A polar bear cub has been born in the UK for the first time in 25 years at a Scottish wildlife park.
The Royal Zoological Society of Scotland (RZSS) said its resident female polar bear Victoria gave birth at the Highland Wildlife Park.
Staff confirmed the birth after hearing "high-pitched sounds" from Victoria's maternity den.
Una Richardson, the park's head keeper responsible for carnivores, said staff are "absolutely thrilled".
"We first heard promising noises in the week before Christmas and these have now continued into the new year.
"Because we don't have sight inside her cubbing box we can't be sure if Victoria has had more than one cub but we can confirm the birth."
Ms Richardson also stressed that the park is "not celebrating prematurely" as the first weeks of life can be perilous for infant cubs.

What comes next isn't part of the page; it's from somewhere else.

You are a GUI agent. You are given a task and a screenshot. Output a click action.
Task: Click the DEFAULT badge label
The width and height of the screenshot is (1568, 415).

She said: "Polar bear cubs have a high mortality rate in the first weeks of life due to their undeveloped immune system and the mother's exaggerated need for privacy, with any disturbance risking the cub being killed or abandoned."
"We will continue to monitor Victoria and very much hope for the best possible news when she emerges around March.
"Until then, Victoria's enclosure will be closed to the public and keeper activity will be at a minimum to give her offspring every chance of survival."
New-born polar bear cubs are blind, around 30cm long and weigh little more than a guinea pig, the RZSS said.
It added that they only open their eyes when they are a month old and are entirely dependent on their mother.
They feed on fat-rich milk which enables them to grow quickly and weigh around 10 to 12kg by the time they leave their den.
The breeding season began in March last year, during which Victoria mated with Arktos, one of the park's two males.
RZSS chief executive Barbara Smith said: "The birth of the first polar bear cub in the UK for a quarter of a century is an outstanding achievement which will arouse interest around the world.
She added: "At RZSS we believe we have a duty to help protect this magnificent species, with the reduction in sea ice, the polar bear's primary seal hunting platform, predicted to significantly reduce numbers over the next 40 years."